● **Assignment**
Search the entries for the word "will" and report each line that has it.

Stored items

BEGIN

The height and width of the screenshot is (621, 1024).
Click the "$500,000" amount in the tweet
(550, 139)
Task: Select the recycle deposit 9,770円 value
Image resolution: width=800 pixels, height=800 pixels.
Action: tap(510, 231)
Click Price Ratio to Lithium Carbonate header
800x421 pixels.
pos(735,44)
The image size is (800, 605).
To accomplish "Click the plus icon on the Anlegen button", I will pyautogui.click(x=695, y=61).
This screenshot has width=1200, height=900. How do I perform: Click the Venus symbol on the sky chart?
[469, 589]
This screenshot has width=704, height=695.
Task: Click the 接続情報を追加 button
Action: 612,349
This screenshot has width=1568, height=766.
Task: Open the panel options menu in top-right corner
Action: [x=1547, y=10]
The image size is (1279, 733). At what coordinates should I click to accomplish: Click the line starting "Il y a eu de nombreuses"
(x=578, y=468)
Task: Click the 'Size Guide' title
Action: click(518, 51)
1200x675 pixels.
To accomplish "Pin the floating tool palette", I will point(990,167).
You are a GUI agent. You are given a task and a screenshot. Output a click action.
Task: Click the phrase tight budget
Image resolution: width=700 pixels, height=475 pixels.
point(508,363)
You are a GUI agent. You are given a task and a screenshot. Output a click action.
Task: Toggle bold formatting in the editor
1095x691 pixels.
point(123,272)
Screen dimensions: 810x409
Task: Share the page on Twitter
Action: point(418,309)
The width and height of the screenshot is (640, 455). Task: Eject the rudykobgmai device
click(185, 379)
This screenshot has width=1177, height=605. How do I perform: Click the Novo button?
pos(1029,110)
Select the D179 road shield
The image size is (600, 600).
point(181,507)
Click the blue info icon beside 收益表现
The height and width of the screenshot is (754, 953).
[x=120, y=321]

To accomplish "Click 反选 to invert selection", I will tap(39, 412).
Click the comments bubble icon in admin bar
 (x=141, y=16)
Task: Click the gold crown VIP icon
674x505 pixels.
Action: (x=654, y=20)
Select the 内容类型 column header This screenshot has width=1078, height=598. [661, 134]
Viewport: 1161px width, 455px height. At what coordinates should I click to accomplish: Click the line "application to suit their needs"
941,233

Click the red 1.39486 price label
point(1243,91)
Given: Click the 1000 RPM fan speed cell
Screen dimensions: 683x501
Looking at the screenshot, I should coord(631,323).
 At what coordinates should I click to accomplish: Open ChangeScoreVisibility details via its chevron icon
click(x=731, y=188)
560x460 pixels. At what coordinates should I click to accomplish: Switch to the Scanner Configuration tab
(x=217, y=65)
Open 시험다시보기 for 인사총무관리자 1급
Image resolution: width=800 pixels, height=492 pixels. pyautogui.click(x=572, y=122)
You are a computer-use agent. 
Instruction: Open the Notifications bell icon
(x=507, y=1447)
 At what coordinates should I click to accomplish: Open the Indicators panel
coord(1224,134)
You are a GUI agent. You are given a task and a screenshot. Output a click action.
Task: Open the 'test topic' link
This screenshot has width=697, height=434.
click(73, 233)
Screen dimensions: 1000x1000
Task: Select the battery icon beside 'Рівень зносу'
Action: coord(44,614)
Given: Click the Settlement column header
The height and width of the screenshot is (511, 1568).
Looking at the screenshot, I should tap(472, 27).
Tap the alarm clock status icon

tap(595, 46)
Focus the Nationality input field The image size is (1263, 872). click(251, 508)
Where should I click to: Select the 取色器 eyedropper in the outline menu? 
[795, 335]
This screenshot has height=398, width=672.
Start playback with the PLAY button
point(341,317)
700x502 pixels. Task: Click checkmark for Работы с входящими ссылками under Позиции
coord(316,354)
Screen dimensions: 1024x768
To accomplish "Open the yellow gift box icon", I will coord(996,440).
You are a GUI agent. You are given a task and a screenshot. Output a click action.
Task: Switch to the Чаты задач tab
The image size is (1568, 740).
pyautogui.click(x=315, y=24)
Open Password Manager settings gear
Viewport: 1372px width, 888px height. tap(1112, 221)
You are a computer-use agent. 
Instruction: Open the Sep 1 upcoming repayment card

END

● **Result**
To accomplish "Click the plus icon on the Anlegen button", I will pyautogui.click(x=695, y=61).
To accomplish "Pin the floating tool palette", I will point(990,167).
To accomplish "Click 反选 to invert selection", I will tap(39, 412).
To accomplish "Open the yellow gift box icon", I will coord(996,440).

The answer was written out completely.